Can you render the rows below as a JSON list of strings, with one string per line and any blank lines dropped?

= Source material =
◇ ◇ ◇ ◇

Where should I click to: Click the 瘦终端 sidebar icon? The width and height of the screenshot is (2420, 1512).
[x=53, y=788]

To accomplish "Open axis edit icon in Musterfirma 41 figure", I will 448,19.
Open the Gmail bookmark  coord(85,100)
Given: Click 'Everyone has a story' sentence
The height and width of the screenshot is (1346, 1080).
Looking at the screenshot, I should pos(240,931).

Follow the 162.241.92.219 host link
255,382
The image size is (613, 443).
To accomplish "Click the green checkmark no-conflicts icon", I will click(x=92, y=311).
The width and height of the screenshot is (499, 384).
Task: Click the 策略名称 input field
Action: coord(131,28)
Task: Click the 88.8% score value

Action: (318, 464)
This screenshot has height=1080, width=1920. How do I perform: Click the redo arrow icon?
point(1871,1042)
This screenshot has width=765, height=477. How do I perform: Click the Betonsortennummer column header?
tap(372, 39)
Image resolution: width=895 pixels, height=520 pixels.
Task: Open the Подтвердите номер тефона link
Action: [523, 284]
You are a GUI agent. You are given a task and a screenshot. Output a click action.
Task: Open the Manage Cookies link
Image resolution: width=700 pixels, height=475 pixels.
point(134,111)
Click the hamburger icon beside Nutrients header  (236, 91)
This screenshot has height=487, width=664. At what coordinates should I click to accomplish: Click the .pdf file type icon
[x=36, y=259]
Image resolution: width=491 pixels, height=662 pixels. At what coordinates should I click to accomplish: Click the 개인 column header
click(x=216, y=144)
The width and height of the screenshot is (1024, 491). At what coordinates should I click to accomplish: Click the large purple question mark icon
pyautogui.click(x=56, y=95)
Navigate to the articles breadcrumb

◇ ◇ ◇ ◇

= Solved problem =
[
  "Where should I click to: Click the 瘦终端 sidebar icon? The width and height of the screenshot is (2420, 1512).",
  "[x=53, y=788]",
  "To accomplish \"Open axis edit icon in Musterfirma 41 figure\", I will 448,19.",
  "Open the Gmail bookmark  coord(85,100)",
  "Given: Click 'Everyone has a story' sentence",
  "The height and width of the screenshot is (1346, 1080).",
  "Looking at the screenshot, I should pos(240,931).",
  "Follow the 162.241.92.219 host link",
  "255,382",
  "The image size is (613, 443).",
  "To accomplish \"Click the green checkmark no-conflicts icon\", I will click(x=92, y=311).",
  "The width and height of the screenshot is (499, 384).",
  "Task: Click the 策略名称 input field",
  "Action: coord(131,28)",
  "Task: Click the 88.8% score value",
  "Action: (318, 464)",
  "This screenshot has height=1080, width=1920. How do I perform: Click the redo arrow icon?",
  "point(1871,1042)",
  "This screenshot has width=765, height=477. How do I perform: Click the Betonsortennummer column header?",
  "tap(372, 39)",
  "Image resolution: width=895 pixels, height=520 pixels.",
  "Task: Open the Подтвердите номер тефона link",
  "Action: [523, 284]",
  "You are a GUI agent. You are given a task and a screenshot. Output a click action.",
  "Task: Open the Manage Cookies link",
  "Image resolution: width=700 pixels, height=475 pixels.",
  "point(134,111)",
  "Click the hamburger icon beside Nutrients header  (236, 91)",
  "This screenshot has height=487, width=664. At what coordinates should I click to accomplish: Click the .pdf file type icon",
  "[x=36, y=259]",
  "Image resolution: width=491 pixels, height=662 pixels. At what coordinates should I click to accomplish: Click the 개인 column header",
  "click(x=216, y=144)",
  "The width and height of the screenshot is (1024, 491). At what coordinates should I click to accomplish: Click the large purple question mark icon",
  "pyautogui.click(x=56, y=95)",
  "Navigate to the articles breadcrumb"
]